L’édition 2024 du FITA a été marquée par une ouverture multilingue, un signe clair de la volonté de Tunis de renforcer ses liens avec les autres pays du continent africain et de réparer son image. Nadia Yaich, l’organisatrice de l’événement et expert-comptable, souligne l’intérêt croissant des Tunisiens pour le continent malgré un contexte politique difficile. Elle admet à demi-mot que les récents actes de violence et les déportations d’immigrés ont terni l’image du pays, mais reste optimiste quant à la capacité de la Tunisie à renforcer ses relations historiques et économiques avec l’Afrique.
Le secteur de la construction en Tunisie, représenté par des figures comme Dora Aloui Bellagha, directrice commerciale à la Société nationale immobilière de Tunisie, voit dans le FITA une occasion de se développer davantage sur le continent africain, notamment en Afrique subsaharienne où les besoins en logements sociaux sont importants. En parallèle, la Côte d’Ivoire, qui attire déjà une significative présence tunisienne avec 250 entreprises implantées, est un exemple de la dynamique économique entre la Tunisie et les pays subsahariens.

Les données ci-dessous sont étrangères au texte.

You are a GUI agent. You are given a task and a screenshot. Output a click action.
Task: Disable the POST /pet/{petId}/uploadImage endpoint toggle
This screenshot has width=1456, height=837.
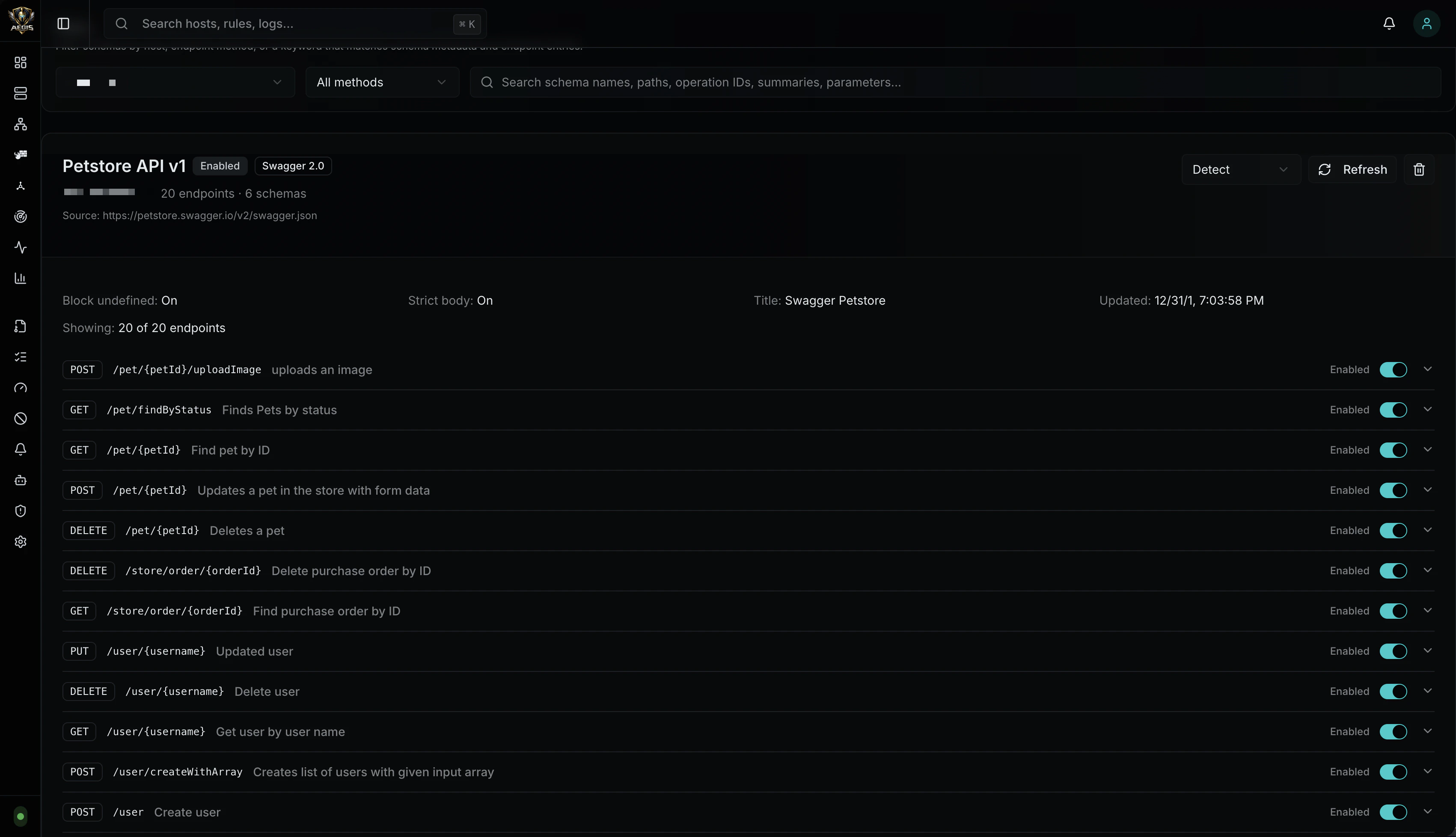1393,370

Néanmoins, malgré cet enthousiasme pour les opportunités économiques, les participants du FITA expriment des frustrations liées aux lourdeurs administratives et aux obstacles à l’accès aux financements, qui freinent les investissements et la collaboration économique. Ces défis sont exacerbés par la perception négative due aux mauvais traitements infligés aux migrants subsahariens, un sujet de préoccupation récurrent qui revient dans les discussions entre partenaires africains.
L’écart entre la politique migratoire hostile et les efforts d’intégration économique en Tunisie soulève des questions cruciales sur la cohérence des politiques publiques. Si la Tunisie souhaite véritablement se positionner comme un partenaire économique majeur sur le continent à l’instar d’autres pays, elle devra résoudre ces contradictions internes et créer un environnement respectueux pour tous les Africains, qu’ils soient migrants ou investisseurs. Ce double discours pourrait, à terme, compromettre les ambitions du pays sur la scène africaine et internationale.